Extended Data Fig. 2 Spectral fittings in the normal state spectra.
a–e, Normal spectra for cuts 1–5 that are the same as that in main Fig. 1. Small red arrow points to the Fermi momentum. f–j, Fits of the EDC curves. Grey dots are the raw kF EDC data, with the fittings shown by the overlaying black curve. The EDCs are fitted with 3 Lorentzian in g–i and 2 Lorentzian for f and j. Each fit is also convolved with the Fermi-Dirac function.
Extended Data Fig. 3 Momentum distribution curves of gossamer states.
MDCs at the hot spot, same as cut 4 in the main text Fig. 1, showing peaks within the AF pseudogap (which has a broad gap edge at around 100 meV). The dispersion of the gossamer states is extracted by fitting the MDC peaks with Lorentzian peaks.
Extended Data Fig. 4 Momentum-dependent matrix element normalization.
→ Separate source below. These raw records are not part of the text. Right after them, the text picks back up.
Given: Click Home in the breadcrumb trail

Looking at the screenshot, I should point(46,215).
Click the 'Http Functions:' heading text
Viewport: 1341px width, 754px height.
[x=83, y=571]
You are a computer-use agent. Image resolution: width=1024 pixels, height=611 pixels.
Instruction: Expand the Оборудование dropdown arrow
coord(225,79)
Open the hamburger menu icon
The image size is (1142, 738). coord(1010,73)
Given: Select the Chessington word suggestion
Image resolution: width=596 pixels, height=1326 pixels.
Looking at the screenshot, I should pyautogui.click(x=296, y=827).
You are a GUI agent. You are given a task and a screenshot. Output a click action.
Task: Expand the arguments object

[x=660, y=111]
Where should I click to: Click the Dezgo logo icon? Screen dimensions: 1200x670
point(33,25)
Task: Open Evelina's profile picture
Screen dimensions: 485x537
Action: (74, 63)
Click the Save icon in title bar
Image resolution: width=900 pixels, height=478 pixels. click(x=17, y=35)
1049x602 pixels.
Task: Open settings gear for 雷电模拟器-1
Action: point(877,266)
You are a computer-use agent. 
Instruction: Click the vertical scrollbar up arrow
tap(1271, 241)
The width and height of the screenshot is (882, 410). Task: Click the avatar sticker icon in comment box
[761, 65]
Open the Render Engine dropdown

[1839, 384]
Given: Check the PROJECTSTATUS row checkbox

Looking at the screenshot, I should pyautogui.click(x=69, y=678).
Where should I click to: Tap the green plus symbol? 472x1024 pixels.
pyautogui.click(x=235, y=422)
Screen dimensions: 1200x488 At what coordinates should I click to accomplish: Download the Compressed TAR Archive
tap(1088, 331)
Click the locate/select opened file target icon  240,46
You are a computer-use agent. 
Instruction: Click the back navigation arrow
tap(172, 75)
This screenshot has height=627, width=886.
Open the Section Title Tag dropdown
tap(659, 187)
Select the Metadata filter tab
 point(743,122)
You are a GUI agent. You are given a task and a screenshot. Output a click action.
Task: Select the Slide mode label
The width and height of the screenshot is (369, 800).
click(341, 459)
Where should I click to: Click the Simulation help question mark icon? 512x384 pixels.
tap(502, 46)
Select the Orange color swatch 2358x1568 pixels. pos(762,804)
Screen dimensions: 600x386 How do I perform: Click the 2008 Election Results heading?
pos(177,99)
a, Fermi surface mapping of an NCCO sample where the surface was heavily dosed with K atoms, such that there are no visible AF spectral signatures. b, angular dependence of the kF spectral weight of the surface-K-dosed sample (red dots) as in a. The black curve is a high order polynomial fit to extract the angle-dependent normalization factor. Horizontal error bars correspond to the uncertainty in the absolute momentum determination.
Extended Data Fig. 5 Temperature dependence of Brillouin zone diagonal and Brillouin zone boundary spectra for Nd1.85Ce0.15CuO4.
a, b, Temperature dependence of the kF EDCs at the Brillouin zone diagonal (a) and Brillouin zone boundary (b), with Brillouin zone position shown in the respective insets. Measurement temperatures are indicated by the colored legends. The grey vertical line in (a) is a guide to the eye highlighting the persistence of the AF feature through the superconducting transition temperature of 25 K.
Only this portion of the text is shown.